Josu Iturbe inspira su novela en la muerte de los millonarios más grandes del planeta
La más reciente novela, es una crítica sin moraleja, una reflexión sobre el capitalismo y la situación económica actual

CIUDAD DE MÉXICO.
Para Josu Iturbe, Ojo de aguja, su cuarta y más reciente novela, es una crítica sin moraleja, una reflexión sobre el capitalismo y la situación económica actual.
Nacido en Bilbao en 1964 y radicado en México desde 1987, el escritor dice que es vital tener conciencia de la desigualdad social que, como residente del país azteca, es lo que más le duele.
No espero una revolución mundial, ni soy comunista. Pretendo hacer un análisis del capitalismo. Es real que vivimos en ese capitalismo y que tendremos que seguir viviendo en él, pero podremos hacer algo ¿no?”, expresa.

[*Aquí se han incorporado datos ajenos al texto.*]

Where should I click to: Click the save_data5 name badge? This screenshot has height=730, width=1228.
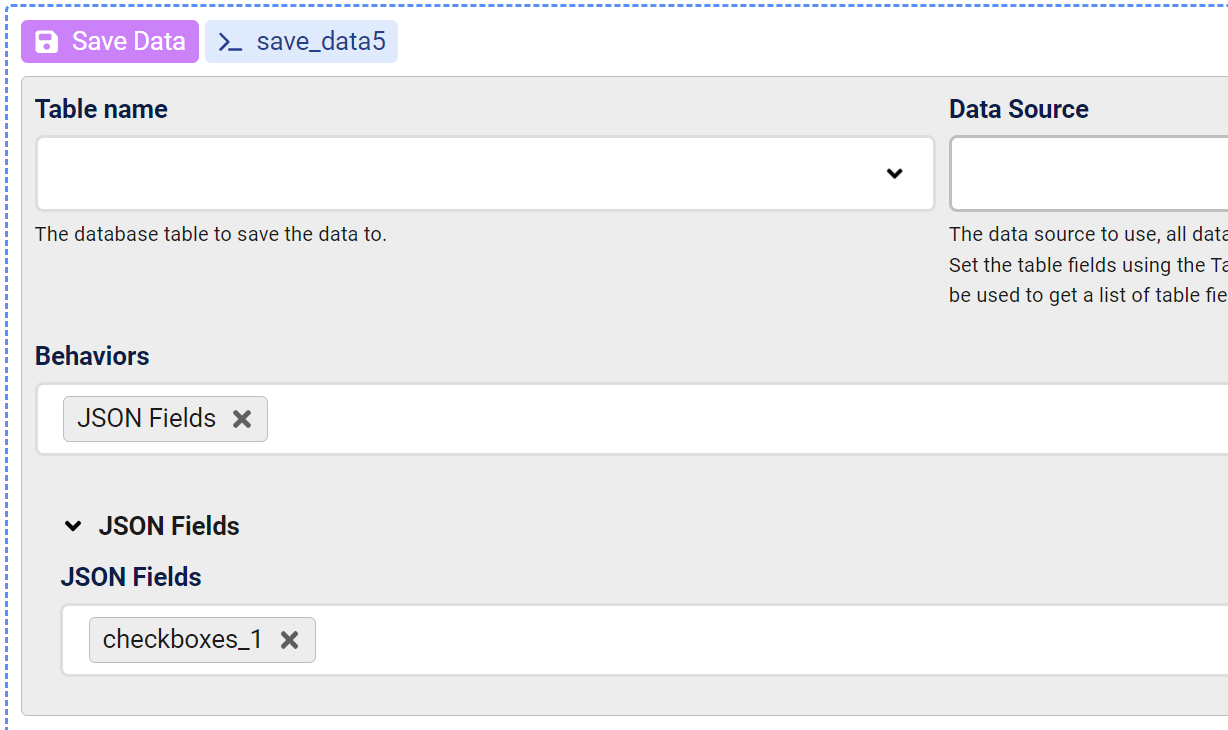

Sentado en un cómodo sillón, a un costado de la ventana de su estudio, Iturbe asegura que la historia ha demostrado que la liberalización de la economía o la falta de control de los gobiernos y el mercado sólo generan mayor desigualdad.
Hay más ricos y muchos más pobres. Y luego piensan que no hay una relación entre que unos sean más ricos y otros más pobres. ¡Sí hay una relación!, o sea, el dinero que no tienen unos, lo tienen los otros. Entonces, habrá que decir: sí, esta es la realidad que vivimos, pero hay cosas que no podemos tolerar”.

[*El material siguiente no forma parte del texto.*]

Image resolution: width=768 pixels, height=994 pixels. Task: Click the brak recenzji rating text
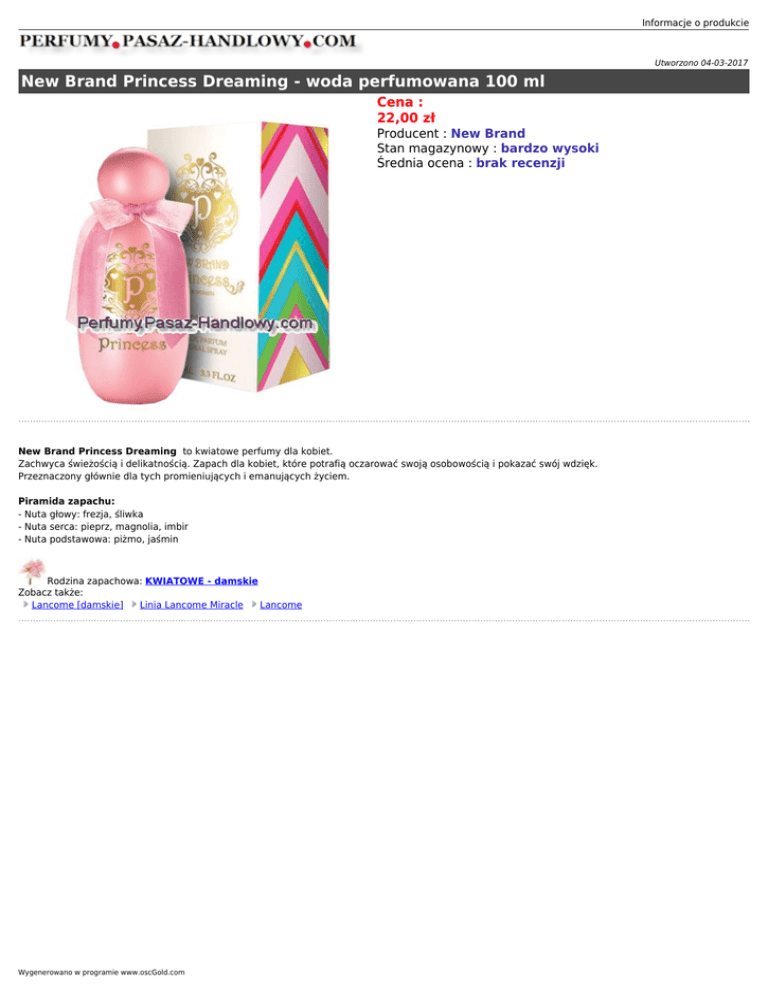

En Ojo de aguja, un thriller que el autor califica como “actual”, comienzan a morir los millonarios más grandes del planeta y un supuesto grupo revolucionario reivindica estos atentados.
Quise meter en aprietos a gente que nunca está en aprietos, que no tiene problemas, que tiene abogados, que nunca tiene conflictos, salvo los humanos, que también mostramos. (Evidenciamos) que son humanos, no son gente especial, es gente normal que por una u otra razón acumuló un chingo de dinero, pero son gente normal”, explica.
El relato de Iturbe detalla uno a uno los asesinatos con los que, según él, el grupo revolucionario intenta protestar por la desigualdad que hay en el mundo, la acumulación y el capitalismo.
En esta obra, reaparece un viejo personaje que el narrador creó en 2012, para su novela Río subterráneo. Se trata del policía yucateco Salvador Xiu, a quien sorprende en Mérida el primer asesinato y lo envuelve en una inesperada historia que le da un giro inesperado a su vida personal y profesional.
Quise rescatarlo un poco y por eso hice que el primer crimen ocurriera ahí, para que él vaya tratando de resolver el caso, que luego es una cosa más internacional.
(Xiu) está a punto de jubilarse, tiene 64 años y tiene otro plan. Esto le cae un poco inesperado, quería ese planteamiento”, detalla.

Ofenderse es básico
Hablar sobre grupos revolucionarios lleva, inevitablemente, a analizar la polémica en torno a Pedro Salmerón, quien en días pasados escribió que el asesinato del empresario Eugenio Garza Sada, el 17 de septiembre de 1973, fue cometido por un “comando de valientes jóvenes”.
Por este comentario, el historiador presentó su renuncia como director del Instituto Nacional de Estudios Históricos de las Revoluciones de México (INEHRM).
Yo creo que sí son valientes, ¿por qué no? No es cuestión de reivindicar, cada cosa tiene su lugar y la historia es reinterpretable constantemente”, agrega.
Iturbe señala que es necesario ver la versión desde el empresario como víctima, pero también la de los jóvenes y lo que intentaban.
No era cometer un crimen por cometerlo. Era algo en unas circunstancias, en un contexto histórico. Todo tenemos que ver. La polémica está bien en cuanto a que son temas que no se han analizado lo suficiente y que hay que volver sobre ellos porque no sabemos, o no se les ha dado la importancia que tienen”.
El escritor mantiene al margen su opinión sobre si el escrito era censurable, pero considera que lo dicho por Salmerón era una interpretación de un “tipo que escribe de historia”.
Atacar porque alguien tenga una perspectiva diferente, caemos en la miserable cosa de lo políticamente correcto. Ya no se puede decir nada porque se ofenden unos, se ofenden otros (…) ¡Pues si ofenderse es lo básico para agitarnos y para reactivar nuestras ideas!, no entiendo esa parte de la falta de dialéctica”, indica.
Asegura que no es posible lograr productos que gusten a todo el mundo, porque el resultado sería “una porquería” y considera que se debe ir más hacia la diversidad, al regionalismo, a las múltiples formas o a los intercambios, que a una versión unipolar.
Para que un producto guste a todas las culturas, de diferentes sociedades, pues tiene que ser muy malo”.